::: Data records :::

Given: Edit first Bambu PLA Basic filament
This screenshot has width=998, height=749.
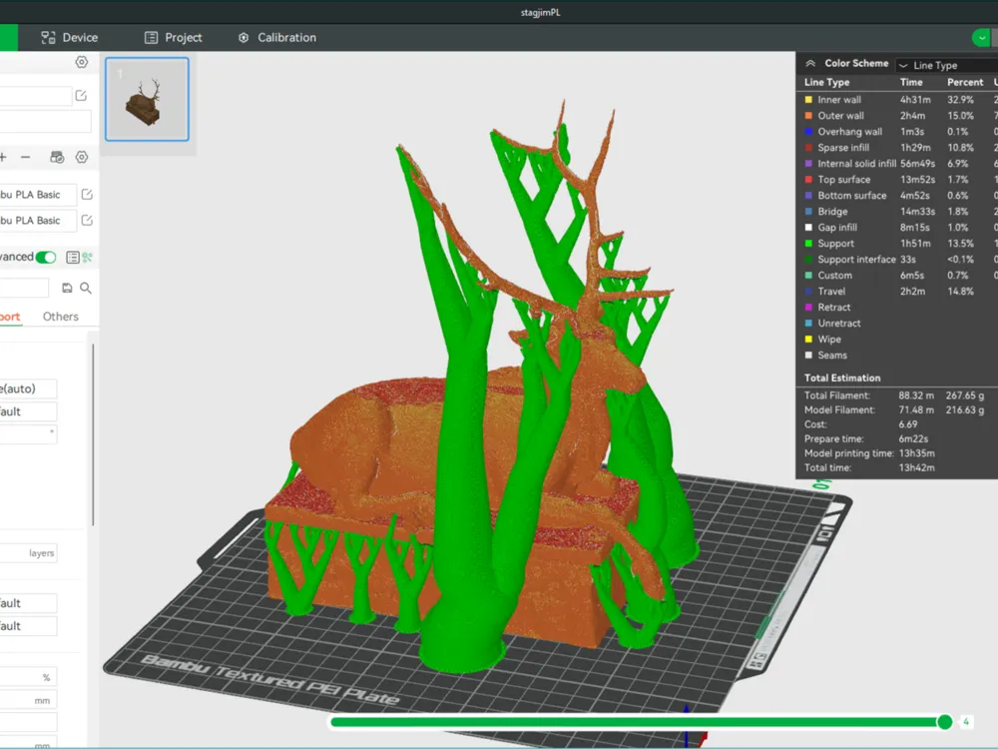Looking at the screenshot, I should click(x=87, y=195).
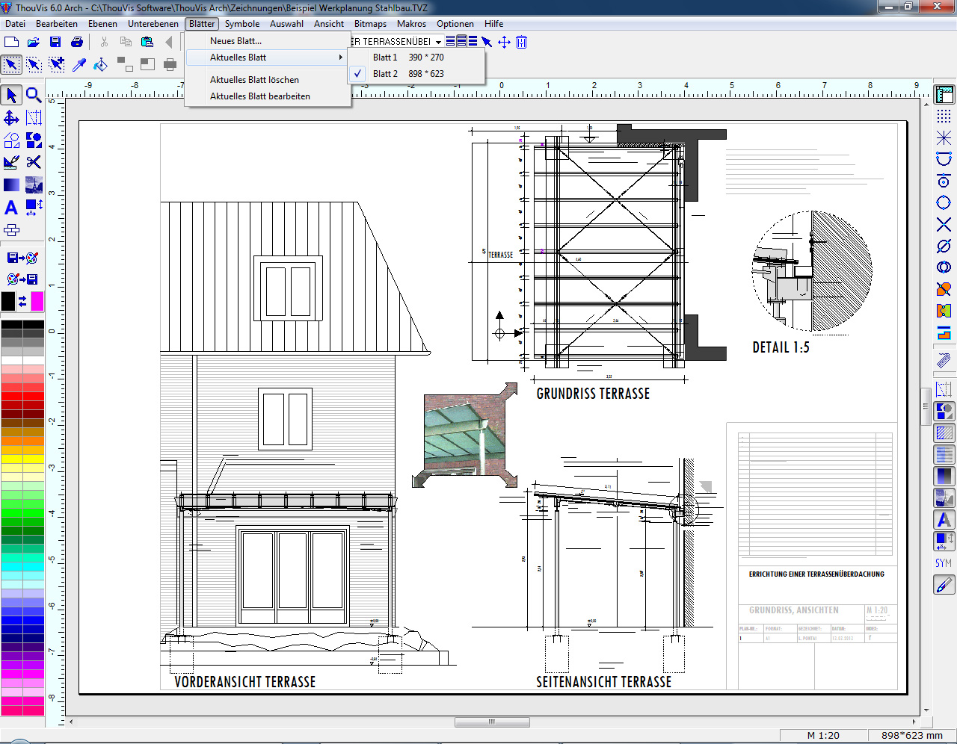This screenshot has width=957, height=744.
Task: Pick the eyedropper tool in toolbar
Action: point(79,65)
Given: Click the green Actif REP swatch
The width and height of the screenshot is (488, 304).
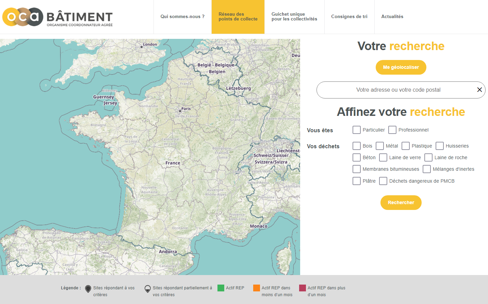Looking at the screenshot, I should [x=221, y=288].
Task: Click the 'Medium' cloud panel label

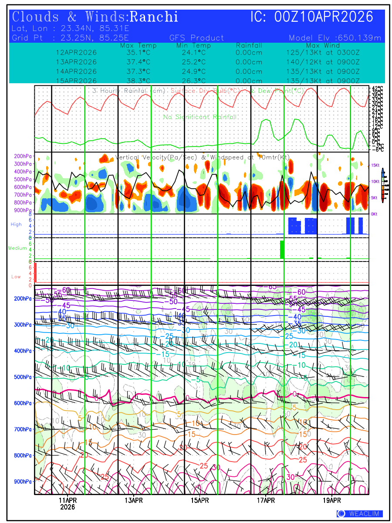Action: point(17,248)
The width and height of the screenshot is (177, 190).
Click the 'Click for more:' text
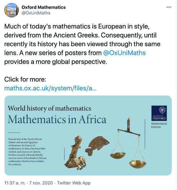pos(25,79)
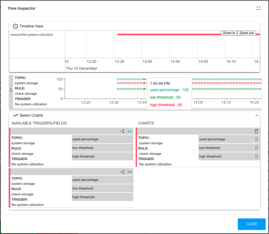The width and height of the screenshot is (269, 234).
Task: Click drag handle beside chart's high-threshold field
Action: (x=256, y=156)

:::

Work instruction: Pictures are not part of the copy. Restate everything else in the listing word for word.

Exercise solution:
Given: Edit first Bambu PLA Basic filament
This screenshot has width=998, height=749.
Looking at the screenshot, I should click(x=87, y=195).
This screenshot has width=957, height=744.
Task: Pick the eyedropper tool in toolbar
Action: point(79,65)
Given: Click the green Actif REP swatch
The width and height of the screenshot is (488, 304).
Looking at the screenshot, I should [x=221, y=288].
Task: Click the 'Medium' cloud panel label

Action: point(17,248)
The width and height of the screenshot is (177, 190).
Click the 'Click for more:' text
pos(25,79)
The width and height of the screenshot is (269, 234).
Task: Click drag handle beside chart's high-threshold field
Action: (x=256, y=156)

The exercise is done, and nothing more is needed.